A reacção surge após o juiz Richard León determinar que a obra deve restringir-se apenas à componente subterrânea, incluindo infra-estruturas de segurança, impedindo assim a construção do salão de baile nos moldes inicialmente previstos.
Numa publicação feita na rede social Truth Social, Trump acusou o magistrado de agir com motivações políticas e de ultrapassar os limites legais, afirmando que a decisão está a causar “um enorme prejuízo” ao país.
Recorde-se que, há cerca de um mês, o mesmo juiz já havia ordenado a suspensão das obras, permitindo apenas intervenções consideradas essenciais para a segurança da residência presidencial e do chefe de Estado.
O projecto, avaliado em cerca de 400 milhões de dólares, integra um conjunto de iniciativas ligadas às celebrações dos 250 anos da independência dos Estados Unidos. Trump tem defendido a construção como parte do seu legado político, sublinhando que a Casa Branca nunca dispôs de um salão de baile.

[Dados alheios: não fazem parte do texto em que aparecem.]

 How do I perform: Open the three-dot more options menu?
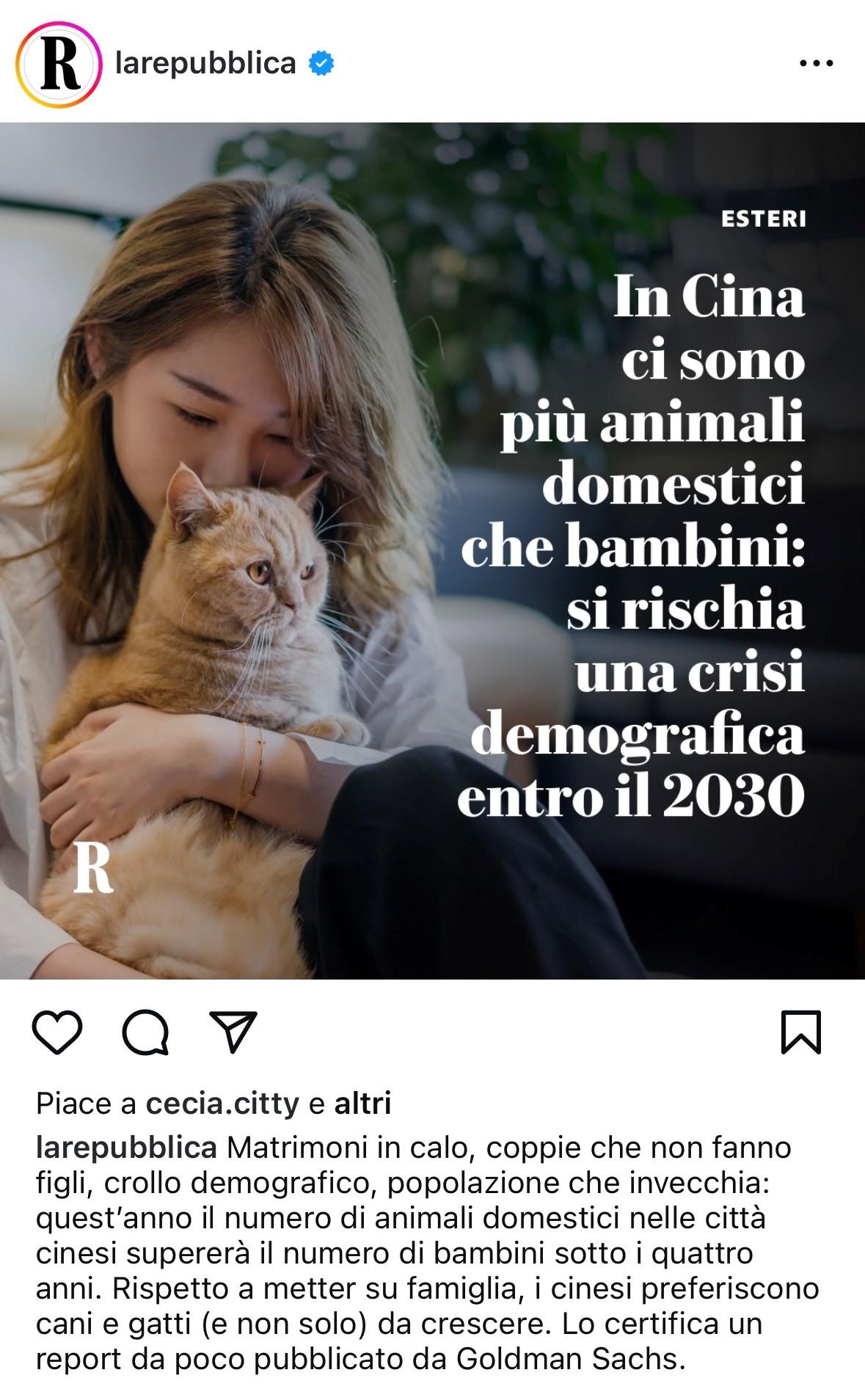(x=817, y=64)
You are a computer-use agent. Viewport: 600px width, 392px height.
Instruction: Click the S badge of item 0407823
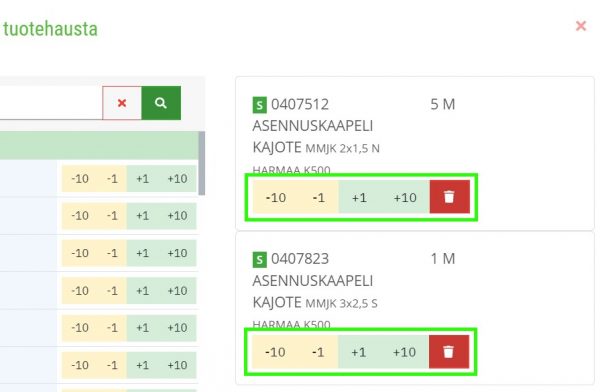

Segundo a administração norte-americana, o empreendimento seria financiado por doações privadas, incluindo contribuições do próprio presidente. Para dar lugar à nova infra-estrutura, Trump chegou a ordenar a demolição da Ala Leste da Casa Branca, prevendo-se um espaço com capacidade para acolher até 999 pessoas.
A decisão judicial intensifica o braço-de-ferro entre o poder executivo e o sistema judicial nos Estados Unidos, numa altura em que o projecto assume também contornos políticos e simbólicos.